Читаем The Success and Failure of Picasso полностью

The Cubists were at a point of startling coincidence. They inherited from nineteenth-century art the revolutionary promise of dialectical materialism. They sensed at the turn of this century the promise of the new means of production with all its world implications. They expressed their consequent enthusiasm for the future in terms which are justified by modern science. And they did this in the one decade in recent history when it was possible to possess such enthusiasm and yet ignore, without deliberate evasion, the political complexities and terrors involved. They painted the good omens of the modern world.

We must now go back to 1907, before any Cubist picture had been painted and before the word itself had been coined. In the spring of that year Picasso painted Les Demoiselles d’Avignon.

36 Picasso. Les Demoiselles d’Avignon. 1907

The picture went through many stages and remains unfinished. Originally the composition included two men. One was a sailor, and the other entered the room carrying a skull. The room is in a brothel and the women are prostitutes. (The title derives from the fact that there was a brothel, which Picasso and his Spanish friends knew, in Barcelona, in a street named Avignon. But, since the title was not Picasso’s own and was partly a joke, there is no reason to assume that Picasso was thinking of Barcelona.) The original presence of the man with a skull has prompted some critics to compare the subject with The Temptations of St Anthony. It seems as likely to have been another private reference to Picasso’s own recent fears about venereal disease. In the final version of the picture the subject as such is hard to identify. We see simply five naked women, painted more brutally than any woman had been painted since the eleventh or twelfth century, since that time when woman was seen as a symbol of the flesh, of the physical purgatory in which man was condemned to suffer until he died.

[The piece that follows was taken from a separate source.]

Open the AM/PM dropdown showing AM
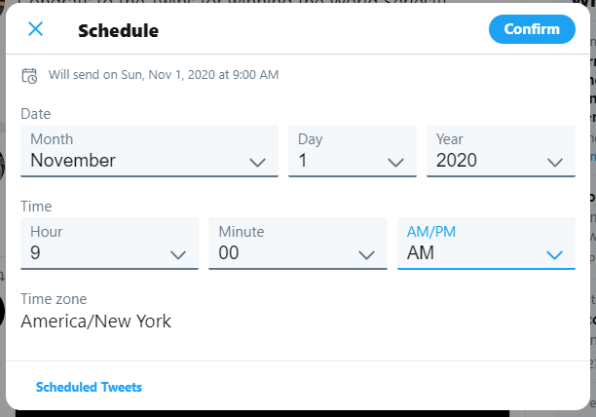 [486, 243]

Blunted by the insolence of so much recent art, we probably tend to underestimate the brutality of the Demoiselles d’Avignon. All his friends who saw it in Picasso’s studio (it was not exhibited publicly until 1937) were at first shocked by it. And it was meant to shock. It was a raging, frontal attack, not against sexual ‘immorality’, but against life as Picasso found it — the waste, the disease, the ugliness, and the ruthlessness of it. In attitude it is in a direct line of descent from his previous paintings, only it is far more violent, and the violence has transformed the style. He is still true to his nature as a vertical invader. But instead of criticizing modern life by comparing it, as much in sorrow as in anger, with a more primitive way of life, he now uses his sense of the primitive to violate and shock the civilized. He does this in two ways simultaneously: by the subject matter and by the method of painting.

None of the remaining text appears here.